Decrecida del Sena da calma a París
La capital gala todavía permanece en estado de vigilancia tras las inundaciones
PARÍS.
El nivel de las aguas del río Sena descendió lentamente ayer tras haber alcanzado 6.10 metros sobre su nivel de referencia, una espectacular crecida que provocó el cierre de museos y de estaciones de Metro en París, pero pocos destrozos.
La alcaldesa de París, Anne Hidalgo, señaló tras reunirse con su equipo en el Ayuntamiento que la situación se ha estabilizado en la capital y que se asiste a un comienzo de decrecida del Sena, aunque insistió en la necesidad de continuar vigilantes en los próximos días.
El río Sena se salió de su lecho, inundando los quais (muelles) de la capital francesa, tras la caída de lluvias torrenciales que han causado al menos 18 muertos en Europa, cuatro de ellos en Francia.

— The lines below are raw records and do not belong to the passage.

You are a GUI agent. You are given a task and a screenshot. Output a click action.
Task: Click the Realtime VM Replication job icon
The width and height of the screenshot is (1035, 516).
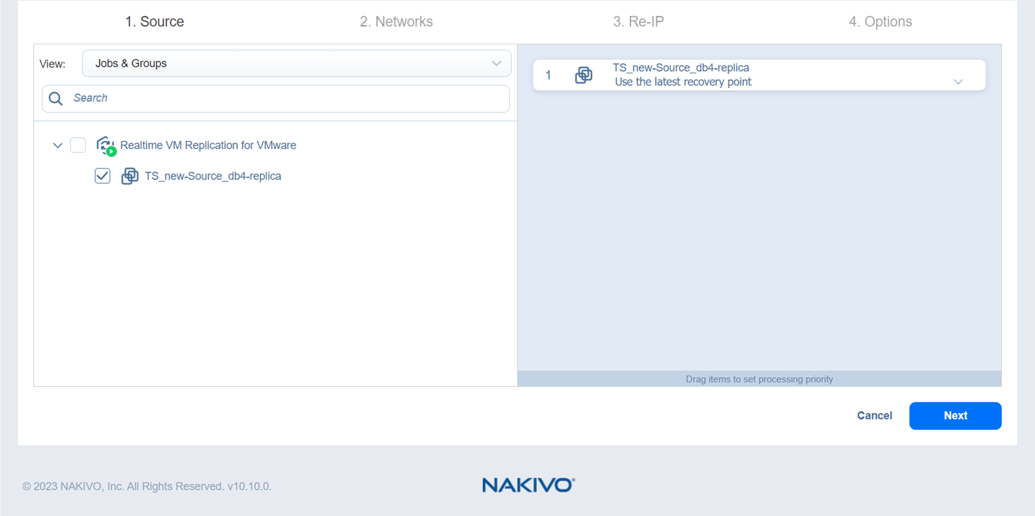[x=106, y=146]
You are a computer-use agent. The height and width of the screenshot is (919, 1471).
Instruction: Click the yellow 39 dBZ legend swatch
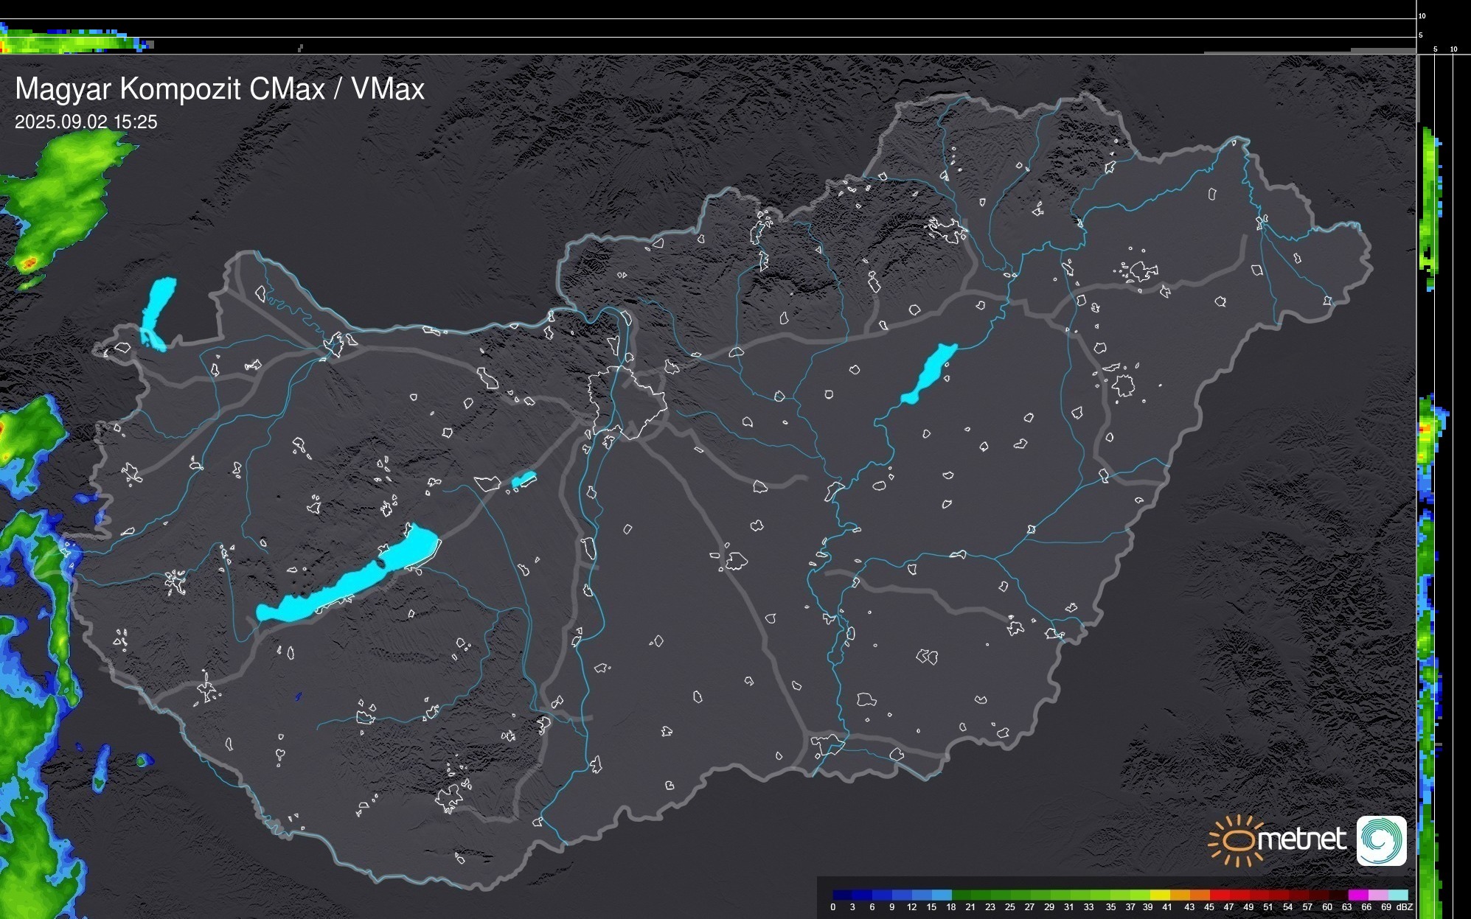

Por precaución se cerraron museos, estaciones de metro y una línea de tren regional, situados a lo largo del río, por el que se prohibió navegar. Tampoco circulan los coches en algunas vías que bordean al río Sena.
La crecida, que llegó a 6.10 metros la noche del viernes, bajó un poco, hasta 6.06 metros ayer por la mañana. Un nivel comparable a los 6.18 metros alcanzados en 1982, pero aún lejos del de 1910 (8.62 metros).
Desde ese momento el nivel continuó descendiendo. Hacia las 17:00 (hora local) el río ya estaba por debajo de los seis metros y el descenso debería acelerarse hacia el principio de la semana, aunque tardará entre cinco y 15 días en volver a la normalidad, estimó Vigicrues, organismo de vigilancia de crecidas.
Las autoridades decretaron que la zona de la desembocadura del Sena, en Normandía, sea colocada bajo “vigilancia roja” por el riesgo de inundaciones por los escombros arrastrados por el río en su trayecto hasta el mar.
“Yo creo que es una situación de vigilancia roja, sobre todo porque es un mecanismo que se activa de noche. Hay que evitar que esto tome por sorpresa a la gente”, dijo Ségolène Roya, ministra de Medio ambiente.
Las inundaciones fueron “catastróficas” para el trazado ferroviario, informó Guillaume Pepy presidente de la empresa de ferrocarriles franceses, la SNCF.
Pepy estima que habrá que esperar a mediados de la próxima semana para que el tráfico vuelva a la normalidad, justo a tiempo para el inicio de la Eurocopa 2016 el viernes en París.
Desde el inicio de la crecida, turistas y parisinos se agolpan en los puentes del Sena para inmortalizar con sus teléfonos móviles o sus cámaras fotográficas al río fuera de su cauce.
“¡Es impresionante, nunca lo había visto así de alto!”, señaló Bente Wegner, una alemana de 25 años que paseaba junto a su novio cerca de la catedral de Notre Dame. “Perdimos cualquier esperanza de dar una vuelta en los barcos, pero por lo menos tenemos unas fotos increíbles”, contó.
Sin embargo, los bomberos han exhortado a los curiosos a “evitar ponerse en riesgo”, y recuerdan que algunos lugares siguen siendo “peligrosos”.
Por otro lado, los museos del Louvre y de Orsay han puesto a buen recaudo miles de obras de arte almacenadas en sus depósitos y seguirán cerrados hasta el martes.